**WHAT THE TASK REQUIRES:** Read the lines below, and copy any that contain the string "agent".

─── TASK INPUT

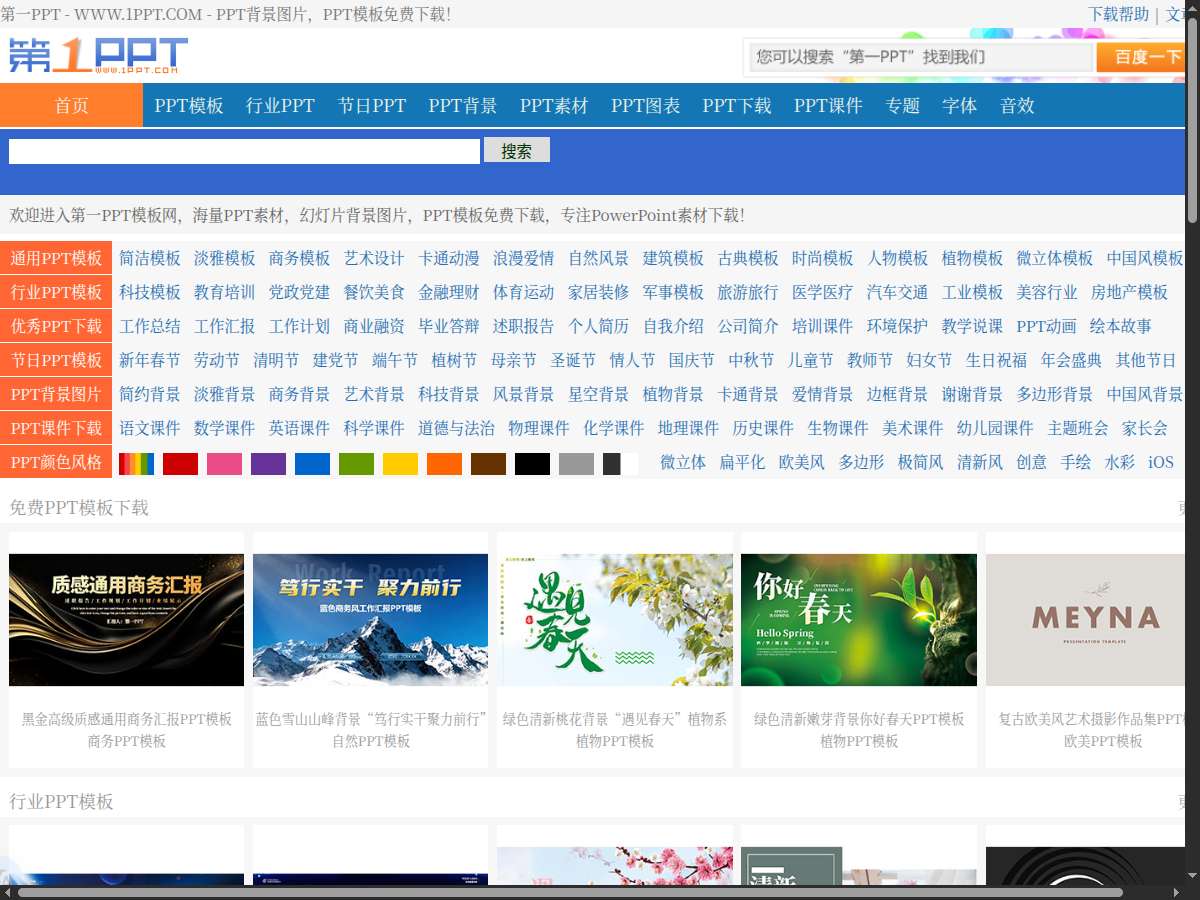
Task: Open the PPT模板 navigation menu item
Action: click(188, 105)
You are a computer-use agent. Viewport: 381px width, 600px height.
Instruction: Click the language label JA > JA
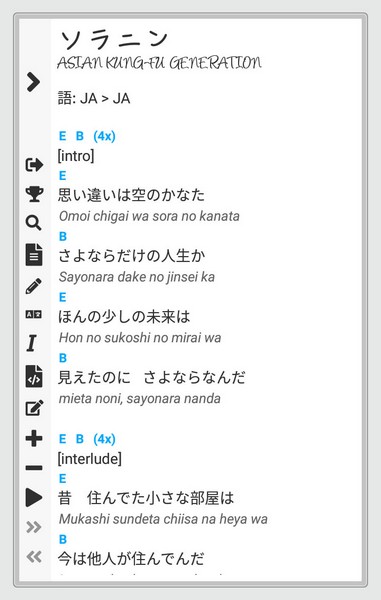tap(105, 99)
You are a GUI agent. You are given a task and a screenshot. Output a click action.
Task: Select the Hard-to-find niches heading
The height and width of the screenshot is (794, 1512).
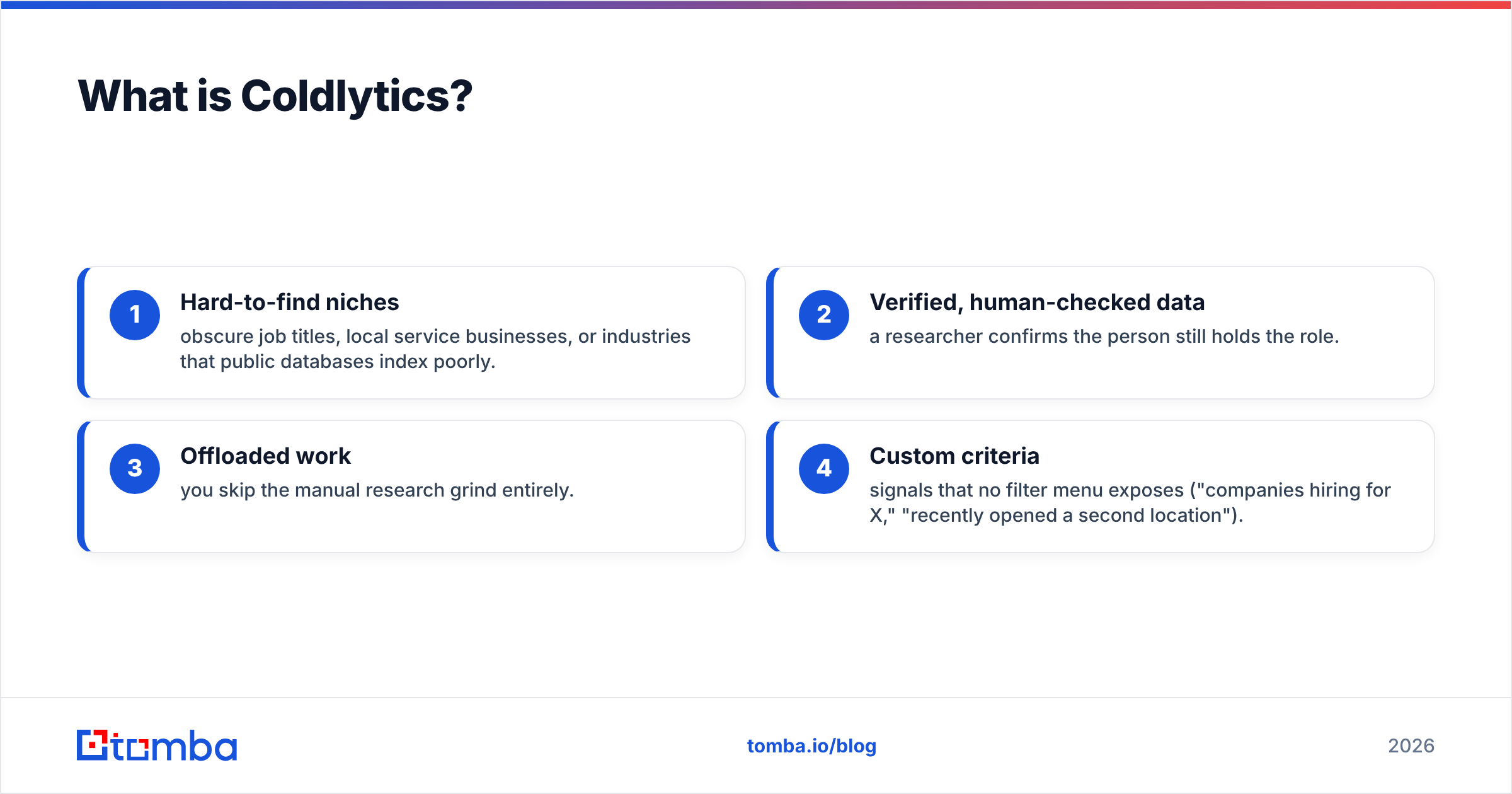[x=290, y=302]
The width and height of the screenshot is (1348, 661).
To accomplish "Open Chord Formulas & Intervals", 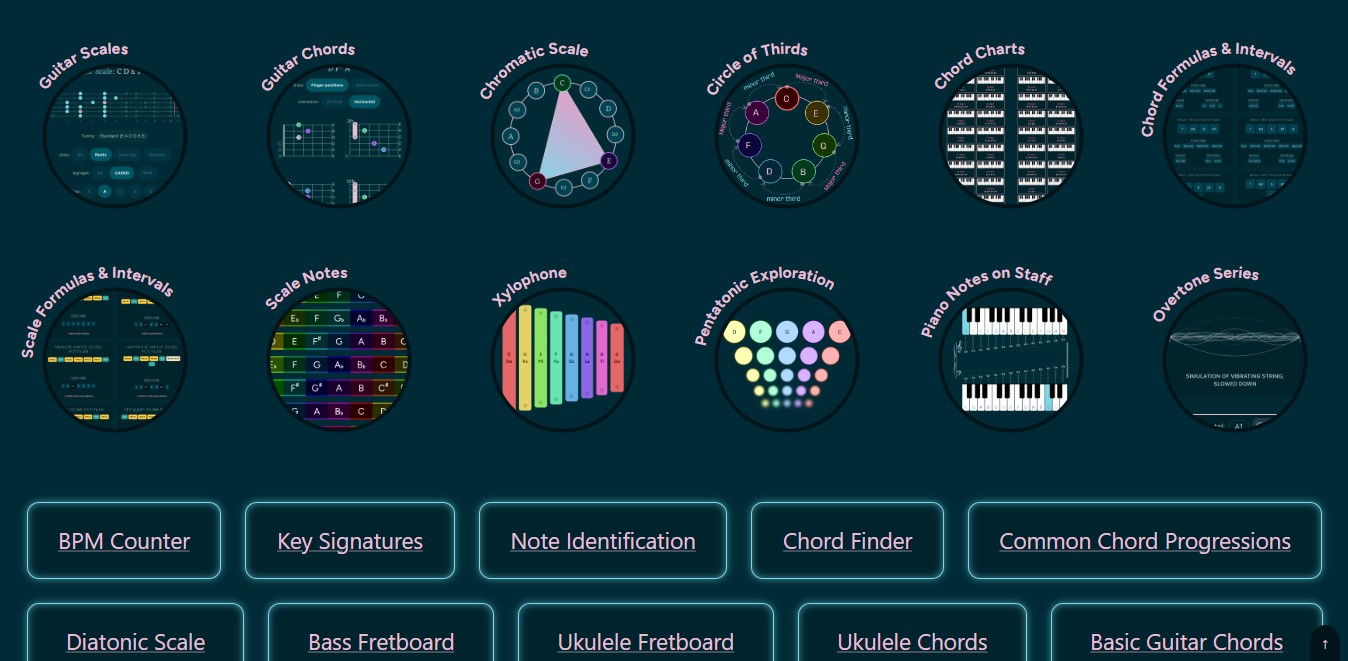I will pos(1233,134).
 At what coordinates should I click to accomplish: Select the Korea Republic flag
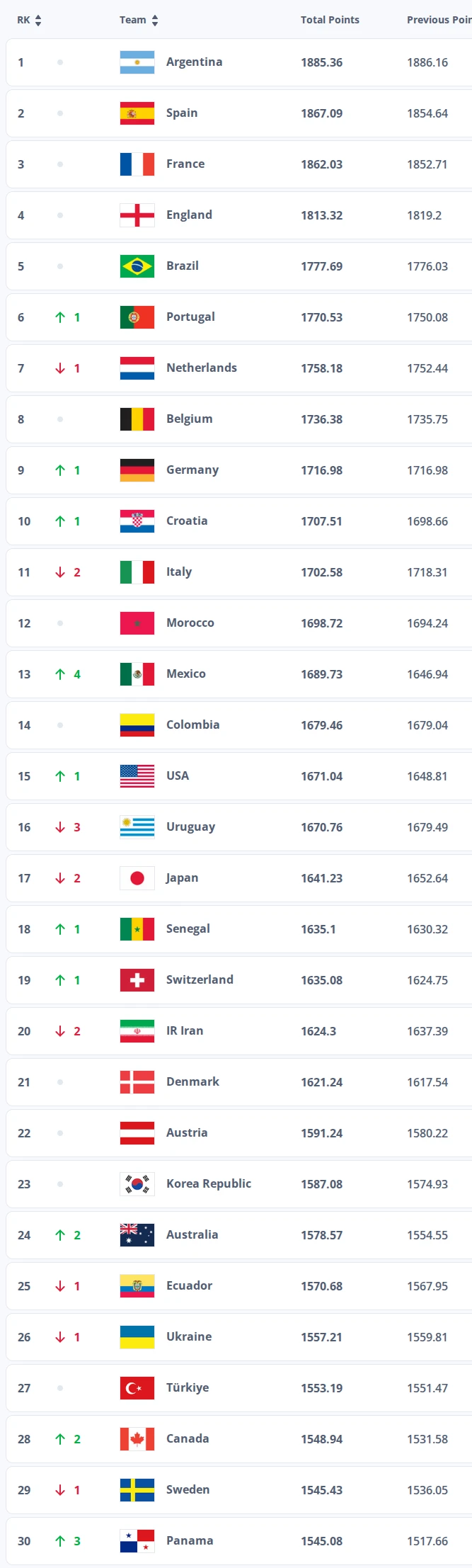[137, 1184]
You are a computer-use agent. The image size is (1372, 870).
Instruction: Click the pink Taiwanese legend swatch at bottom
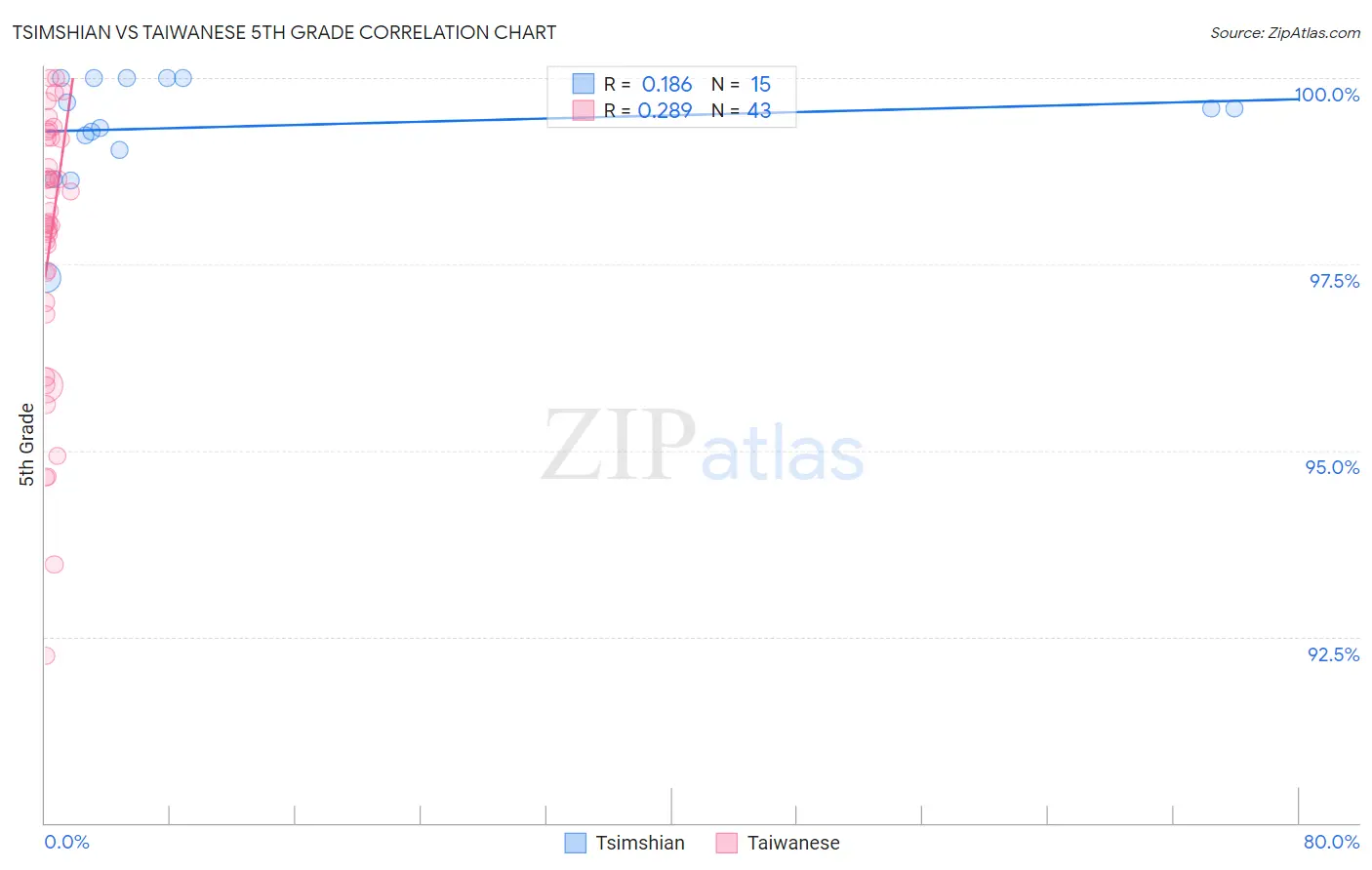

──────

**ANSWER TO THE EXERCISE:**
You are a computer-use agent. Viewport: 381px width, 600px height.
You are a GUI agent. You are given a task and a screenshot. Output a click action.
You are a computer-use agent. The image size is (1372, 870).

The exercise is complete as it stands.